The pilot episode was pretty good but my favorite so far was an outing in which Smits takes on a car company whose vehicles’ tie rod defects are responsible for a spate of automobile crashes—Kyle Secor, an actor I liked even before he played Detective Tim Bayliss on Homicide: Life on the Street, was in this one as the skeevy attorney for the car firm.
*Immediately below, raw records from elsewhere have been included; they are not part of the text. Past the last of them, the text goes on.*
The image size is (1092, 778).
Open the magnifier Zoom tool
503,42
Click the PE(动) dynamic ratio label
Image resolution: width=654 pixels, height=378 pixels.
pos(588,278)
The most recent one I saw was also entertaining—Smits is hired to defend the daughter (Ashley Rickards) of his Senatorial nemesis (Richard Portnow) when she’s arrested for a felony murder rap (she was driving the getaway car when her boyfriend broke into an apartment and killed a policeman in the process). (The twist in this one was a nice surprise.) Created by John Eisendrath, who wrote for the likes of Felicity (or as my sister Debbie used to call it after that WTF "spell-casting" storyline, Mendacity), Alias and Beverly Hills, 90210 (hey—we’ve all done things we’re ashamed of), Outlaw utilizes unconventional plots (in one story, the team defends a woman who croaked her kid by leaving the baby in the car on the grounds that such a statute is applied unfairly from state-to-state—hey, what are you gonna do…they’re outlaws!) and a lead character who, to be generous, is a bit of a scumbag (he gambles and sleeps with married women—but that’s because he’s an outlaw!) to put Outlaw a cut above your run-of-the-mill dramatic showcase. I’d trade off any of the aforementioned shows for the opportunity to see it become a bigger hit.

Unfortunately, Outlaw is destined to have a few troubles of its own outside of being dismissed from NBC’s lineup. This blurb here says that real-life attorney/weasel Larry Klayman is planning on suing NBC because he claims he submitted a similar idea for such a legal drama, even titling it with the same name. (And lawyers wonder why they’re held in such low regard, only a real wanker would kick a show when it’s down.)